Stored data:
------------------------------------------------
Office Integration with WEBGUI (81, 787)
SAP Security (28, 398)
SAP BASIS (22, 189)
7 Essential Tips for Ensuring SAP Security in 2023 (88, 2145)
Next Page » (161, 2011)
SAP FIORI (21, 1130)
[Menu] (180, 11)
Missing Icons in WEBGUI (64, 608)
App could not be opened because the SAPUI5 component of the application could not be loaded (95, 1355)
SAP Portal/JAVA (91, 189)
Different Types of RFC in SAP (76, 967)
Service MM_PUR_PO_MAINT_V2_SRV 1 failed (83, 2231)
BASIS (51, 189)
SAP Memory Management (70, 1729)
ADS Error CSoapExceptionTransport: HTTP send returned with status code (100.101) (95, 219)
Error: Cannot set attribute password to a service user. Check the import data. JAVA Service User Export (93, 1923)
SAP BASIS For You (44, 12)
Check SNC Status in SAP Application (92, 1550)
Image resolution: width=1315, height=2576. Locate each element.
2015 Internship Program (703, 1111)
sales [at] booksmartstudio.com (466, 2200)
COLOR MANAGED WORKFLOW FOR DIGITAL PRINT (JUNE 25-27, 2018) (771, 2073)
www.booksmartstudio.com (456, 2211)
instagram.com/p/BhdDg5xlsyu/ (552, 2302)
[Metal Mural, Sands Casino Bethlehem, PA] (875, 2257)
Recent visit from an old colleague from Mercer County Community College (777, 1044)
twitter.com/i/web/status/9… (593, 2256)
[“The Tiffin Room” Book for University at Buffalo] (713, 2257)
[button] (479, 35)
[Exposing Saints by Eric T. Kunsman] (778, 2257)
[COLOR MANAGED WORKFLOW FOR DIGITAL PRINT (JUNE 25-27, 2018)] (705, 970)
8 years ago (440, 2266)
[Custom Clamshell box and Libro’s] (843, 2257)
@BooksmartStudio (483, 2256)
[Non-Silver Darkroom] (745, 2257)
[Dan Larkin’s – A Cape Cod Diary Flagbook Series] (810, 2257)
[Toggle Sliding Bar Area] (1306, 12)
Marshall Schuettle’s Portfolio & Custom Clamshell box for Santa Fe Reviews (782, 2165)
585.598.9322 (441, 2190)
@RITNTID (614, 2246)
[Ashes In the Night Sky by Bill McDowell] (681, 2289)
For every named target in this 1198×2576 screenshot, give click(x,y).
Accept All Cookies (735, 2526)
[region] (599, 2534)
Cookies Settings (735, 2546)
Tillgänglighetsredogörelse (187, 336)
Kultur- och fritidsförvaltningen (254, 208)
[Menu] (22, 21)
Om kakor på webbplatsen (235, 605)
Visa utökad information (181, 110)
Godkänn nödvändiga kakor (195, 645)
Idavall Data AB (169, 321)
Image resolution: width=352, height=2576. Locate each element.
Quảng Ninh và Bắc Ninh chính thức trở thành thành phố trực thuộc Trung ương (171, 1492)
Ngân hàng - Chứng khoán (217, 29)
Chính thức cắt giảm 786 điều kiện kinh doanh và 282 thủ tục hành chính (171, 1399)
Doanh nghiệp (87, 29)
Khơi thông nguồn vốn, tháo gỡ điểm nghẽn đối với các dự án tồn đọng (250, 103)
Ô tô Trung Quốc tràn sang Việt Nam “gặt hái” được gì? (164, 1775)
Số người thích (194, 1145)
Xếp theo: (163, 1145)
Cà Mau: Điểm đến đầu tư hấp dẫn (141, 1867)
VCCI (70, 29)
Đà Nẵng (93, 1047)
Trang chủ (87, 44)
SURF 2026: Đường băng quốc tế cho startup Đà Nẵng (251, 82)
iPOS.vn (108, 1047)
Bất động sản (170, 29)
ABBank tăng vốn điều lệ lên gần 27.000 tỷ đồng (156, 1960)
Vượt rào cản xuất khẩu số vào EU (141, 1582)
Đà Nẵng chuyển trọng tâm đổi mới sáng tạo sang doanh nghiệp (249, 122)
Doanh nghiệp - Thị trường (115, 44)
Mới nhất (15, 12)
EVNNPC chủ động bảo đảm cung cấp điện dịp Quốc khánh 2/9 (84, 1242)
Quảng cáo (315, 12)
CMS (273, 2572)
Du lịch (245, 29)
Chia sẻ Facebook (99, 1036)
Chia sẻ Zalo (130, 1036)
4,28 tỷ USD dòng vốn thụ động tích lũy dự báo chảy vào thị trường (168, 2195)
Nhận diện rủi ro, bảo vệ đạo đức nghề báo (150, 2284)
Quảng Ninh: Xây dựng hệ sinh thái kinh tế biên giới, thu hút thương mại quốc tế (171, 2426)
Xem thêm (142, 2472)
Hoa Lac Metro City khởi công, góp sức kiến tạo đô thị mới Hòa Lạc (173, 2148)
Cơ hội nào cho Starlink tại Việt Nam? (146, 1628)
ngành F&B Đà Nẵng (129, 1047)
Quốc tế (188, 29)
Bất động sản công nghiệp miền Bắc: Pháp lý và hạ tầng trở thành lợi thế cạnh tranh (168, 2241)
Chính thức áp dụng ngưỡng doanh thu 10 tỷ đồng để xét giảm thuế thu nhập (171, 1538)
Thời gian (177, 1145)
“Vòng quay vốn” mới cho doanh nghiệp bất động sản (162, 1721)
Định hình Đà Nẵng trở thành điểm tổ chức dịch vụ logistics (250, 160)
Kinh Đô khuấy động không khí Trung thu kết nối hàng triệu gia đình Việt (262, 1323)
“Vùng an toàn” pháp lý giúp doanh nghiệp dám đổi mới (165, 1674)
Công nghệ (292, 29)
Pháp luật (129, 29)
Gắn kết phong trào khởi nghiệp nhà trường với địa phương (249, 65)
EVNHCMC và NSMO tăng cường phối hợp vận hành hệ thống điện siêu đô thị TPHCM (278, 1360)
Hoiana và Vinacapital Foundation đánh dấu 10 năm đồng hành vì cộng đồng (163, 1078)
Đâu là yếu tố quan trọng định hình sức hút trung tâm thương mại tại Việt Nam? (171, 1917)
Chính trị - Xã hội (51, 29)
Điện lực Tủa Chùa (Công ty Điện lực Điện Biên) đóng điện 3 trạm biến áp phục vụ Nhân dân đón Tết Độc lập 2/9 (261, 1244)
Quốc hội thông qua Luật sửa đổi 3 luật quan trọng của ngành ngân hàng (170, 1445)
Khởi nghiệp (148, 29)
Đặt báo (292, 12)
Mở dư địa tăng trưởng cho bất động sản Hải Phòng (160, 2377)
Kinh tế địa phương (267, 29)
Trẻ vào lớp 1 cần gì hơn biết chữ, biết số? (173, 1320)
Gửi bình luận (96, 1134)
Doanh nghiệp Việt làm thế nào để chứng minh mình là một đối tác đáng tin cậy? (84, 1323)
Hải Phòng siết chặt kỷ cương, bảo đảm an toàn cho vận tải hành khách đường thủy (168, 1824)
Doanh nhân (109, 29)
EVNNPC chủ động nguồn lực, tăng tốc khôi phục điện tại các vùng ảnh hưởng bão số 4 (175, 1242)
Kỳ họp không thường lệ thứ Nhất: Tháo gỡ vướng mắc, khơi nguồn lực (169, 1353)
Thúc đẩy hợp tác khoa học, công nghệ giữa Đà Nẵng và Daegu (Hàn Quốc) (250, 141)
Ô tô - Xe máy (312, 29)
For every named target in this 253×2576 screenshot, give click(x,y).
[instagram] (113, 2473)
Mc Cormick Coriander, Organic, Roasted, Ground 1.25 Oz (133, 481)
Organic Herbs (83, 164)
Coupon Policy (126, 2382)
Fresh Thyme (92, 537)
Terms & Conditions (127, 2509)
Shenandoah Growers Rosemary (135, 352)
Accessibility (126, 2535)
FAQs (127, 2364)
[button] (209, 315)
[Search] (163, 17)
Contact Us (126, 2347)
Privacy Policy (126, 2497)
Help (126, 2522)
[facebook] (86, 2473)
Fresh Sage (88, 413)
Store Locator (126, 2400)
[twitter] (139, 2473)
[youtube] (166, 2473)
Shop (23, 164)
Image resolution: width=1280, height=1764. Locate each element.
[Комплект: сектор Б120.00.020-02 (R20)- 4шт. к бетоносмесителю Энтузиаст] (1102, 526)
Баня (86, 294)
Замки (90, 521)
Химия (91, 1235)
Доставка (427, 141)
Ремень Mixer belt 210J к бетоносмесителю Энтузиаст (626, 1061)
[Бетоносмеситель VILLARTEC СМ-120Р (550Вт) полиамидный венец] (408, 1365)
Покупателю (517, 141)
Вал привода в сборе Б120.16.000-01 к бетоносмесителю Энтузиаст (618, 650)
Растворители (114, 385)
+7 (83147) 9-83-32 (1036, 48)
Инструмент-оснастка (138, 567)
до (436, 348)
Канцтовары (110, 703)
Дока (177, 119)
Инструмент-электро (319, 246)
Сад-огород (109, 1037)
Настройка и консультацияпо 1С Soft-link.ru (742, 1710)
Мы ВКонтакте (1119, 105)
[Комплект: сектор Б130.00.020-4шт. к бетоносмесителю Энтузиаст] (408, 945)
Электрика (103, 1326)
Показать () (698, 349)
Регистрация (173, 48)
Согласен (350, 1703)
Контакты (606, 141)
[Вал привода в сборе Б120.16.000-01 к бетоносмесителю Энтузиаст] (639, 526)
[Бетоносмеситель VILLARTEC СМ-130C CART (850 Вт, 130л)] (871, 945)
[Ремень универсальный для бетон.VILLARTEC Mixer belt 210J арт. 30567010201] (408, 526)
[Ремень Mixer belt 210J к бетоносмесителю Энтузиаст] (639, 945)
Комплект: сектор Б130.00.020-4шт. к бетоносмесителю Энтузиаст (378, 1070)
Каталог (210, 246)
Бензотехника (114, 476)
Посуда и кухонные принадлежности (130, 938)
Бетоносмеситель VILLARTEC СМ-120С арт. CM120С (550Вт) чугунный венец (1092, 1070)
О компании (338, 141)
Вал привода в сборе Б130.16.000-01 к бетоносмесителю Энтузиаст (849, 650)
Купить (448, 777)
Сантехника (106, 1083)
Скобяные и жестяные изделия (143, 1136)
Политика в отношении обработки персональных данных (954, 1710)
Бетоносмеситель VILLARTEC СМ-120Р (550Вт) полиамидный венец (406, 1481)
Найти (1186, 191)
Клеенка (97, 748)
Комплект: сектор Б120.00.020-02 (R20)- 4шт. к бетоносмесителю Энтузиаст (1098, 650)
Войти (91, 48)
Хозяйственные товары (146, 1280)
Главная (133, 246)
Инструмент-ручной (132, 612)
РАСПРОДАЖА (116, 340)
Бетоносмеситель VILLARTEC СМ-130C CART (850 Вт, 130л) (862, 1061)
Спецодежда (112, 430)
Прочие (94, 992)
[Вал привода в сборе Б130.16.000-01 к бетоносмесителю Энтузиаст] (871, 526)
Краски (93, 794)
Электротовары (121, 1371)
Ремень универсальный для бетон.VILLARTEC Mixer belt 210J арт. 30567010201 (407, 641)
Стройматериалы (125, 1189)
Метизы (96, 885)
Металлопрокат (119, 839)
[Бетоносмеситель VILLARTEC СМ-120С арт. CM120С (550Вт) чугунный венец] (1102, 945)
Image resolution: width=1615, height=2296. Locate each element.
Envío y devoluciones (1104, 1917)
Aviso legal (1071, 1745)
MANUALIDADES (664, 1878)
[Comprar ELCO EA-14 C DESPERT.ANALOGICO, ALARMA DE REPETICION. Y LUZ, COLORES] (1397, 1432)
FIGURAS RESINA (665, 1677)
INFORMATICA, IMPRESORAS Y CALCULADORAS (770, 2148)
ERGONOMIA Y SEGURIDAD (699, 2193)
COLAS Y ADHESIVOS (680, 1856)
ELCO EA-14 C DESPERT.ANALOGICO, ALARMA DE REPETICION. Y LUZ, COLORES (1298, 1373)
------------------------------------------------
Scan the entries above for the line containing "Баня (86, 294)", and copy it and all lines after it exactly, down to and including the line containing "Покупателю (517, 141)".

▸ RESPONSE TO THE EXERCISE
Баня (86, 294)
Замки (90, 521)
Химия (91, 1235)
Доставка (427, 141)
Ремень Mixer belt 210J к бетоносмесителю Энтузиаст (626, 1061)
[Бетоносмеситель VILLARTEC СМ-120Р (550Вт) полиамидный венец] (408, 1365)
Покупателю (517, 141)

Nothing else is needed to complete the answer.